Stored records
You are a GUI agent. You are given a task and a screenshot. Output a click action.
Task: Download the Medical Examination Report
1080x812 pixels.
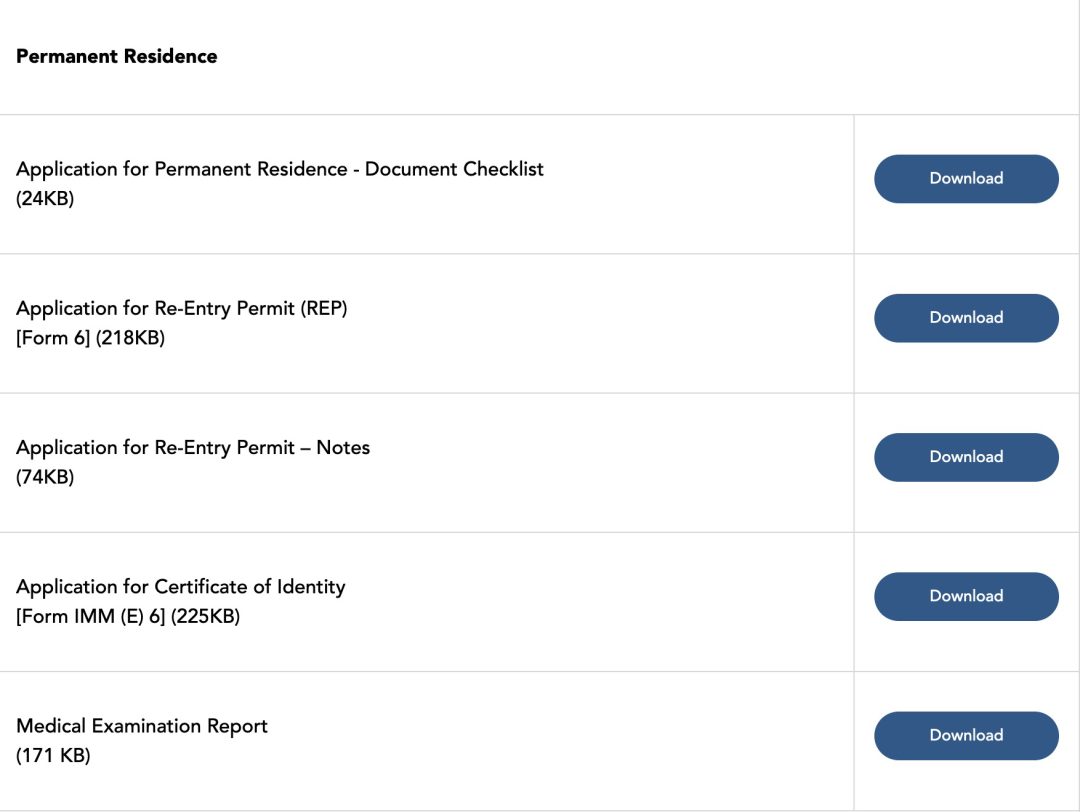966,735
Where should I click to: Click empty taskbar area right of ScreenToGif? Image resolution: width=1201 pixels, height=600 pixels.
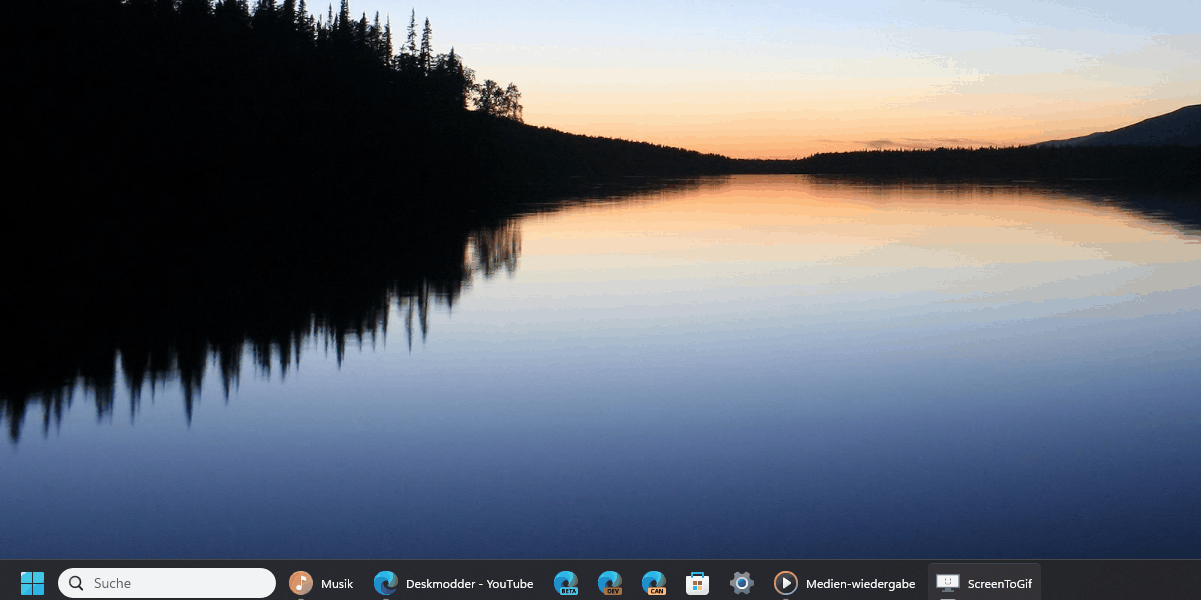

### How to complete this task:
Check each line of the entries above for the word "click". List the ones that have it.

### Solution:
You are a GUI agent. You are given a task and a screenshot. Output a click action.
Where should I click to: Click empty taskbar area right of ScreenToGif? Image resolution: width=1201 pixels, height=600 pixels.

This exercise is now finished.